Despite the slowdown of declining water level trends, the rapid population growth in Colorado still required the municipalities in the area to become creative with their resources. Through the purchasing of surface and ground water rights, pumping and piping, lease agreements, and change cases, Colorado municipalities have found the real pivot point to the balancing act of water resources in economics. Surface water rights in Colorado are predominately over-appropriated, at which point the economist’s bread and butter comes into play: supply and demand. The use of surface water rights requires a significantly greater financial burden associated with the acquisition and start-up cost than with ground water rights. At which point, the question becomes: Is the initial financial investment worth the stability of a renewable water supply source?
The cost elements associated with surface water supply vary based on seniority of the right; distance from the source to the storage facility and/or users; amount of necessary treatment; expense of storage, etc. Conversely, the acquisition of a ground water rights requires only well permitting and construction, leading to a much lower initial cost.
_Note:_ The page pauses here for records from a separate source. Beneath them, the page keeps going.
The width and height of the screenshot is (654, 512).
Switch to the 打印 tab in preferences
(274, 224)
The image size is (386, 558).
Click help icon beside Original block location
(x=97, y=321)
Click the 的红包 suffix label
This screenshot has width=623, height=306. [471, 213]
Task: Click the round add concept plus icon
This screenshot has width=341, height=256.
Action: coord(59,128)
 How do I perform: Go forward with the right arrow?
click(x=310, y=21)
After the start-up costs of a ground water supply, the primary expenses to maintain the source are operation and maintenance, and necessary treatment.
On July 27, 2010 Chris Sanchez and Daniel Niemela, of Bishop-Brogden Associates, presented at the AWRA Colorado Section monthly Luncheon Program. A comparison of four scenarios was performed to help further depict the long-term costs to a water right user. The scenario defining criteria were varied with options of a municipality relying on either a “near” or “far” surface water supply; with either senior or junior priority, as well as either low or high Total Dissolved Solids (TDS). These surface water scenarios were compared to a non-renewable ground water supply from the Denver Basin with either low or high yields.
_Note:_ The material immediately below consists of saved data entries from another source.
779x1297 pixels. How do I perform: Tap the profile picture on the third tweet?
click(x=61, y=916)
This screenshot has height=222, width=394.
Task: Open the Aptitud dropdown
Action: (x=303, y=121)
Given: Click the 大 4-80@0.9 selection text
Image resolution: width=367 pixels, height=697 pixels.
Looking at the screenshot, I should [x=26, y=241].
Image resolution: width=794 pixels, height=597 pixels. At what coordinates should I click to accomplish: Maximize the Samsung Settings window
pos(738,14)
For each scenario it was found that the cumulative capital cost and operation and maintenance for a ground water supply was $0.00 for year 1, and ranged from approximately $400M to $850M by year 50. The surface water supply scenarios for year 1 ranged from about $150M to $200M and reached somewhere between $325M to $725M by year 50. Although these results, over the 50-year study period, were not linear, when further analyzed, these results show that a municipality is faced with the decision of supplying a greater start-up cost for a surface water supply source, or incur a typically larger cumulative monetary burden over the term of a water supply plan.
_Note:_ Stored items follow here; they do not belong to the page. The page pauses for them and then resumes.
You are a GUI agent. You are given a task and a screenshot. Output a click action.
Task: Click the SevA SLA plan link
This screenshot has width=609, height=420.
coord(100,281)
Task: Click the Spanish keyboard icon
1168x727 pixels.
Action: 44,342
The solution that many municipalities in Colorado have found to be effective is the idea of project cooperation or piggybacking. By using current infrastructure and working with other entities to share the cost of new or expanded infrastructure as well as a combination of ground and surface water supplies, many municipalities have managed to deliver their constituents a necessary water supply without burdening themselves, or their users, with too much of a monetary responsibility, as well as lessening the stress put on the Denver Basin put on by intense ground water pumping.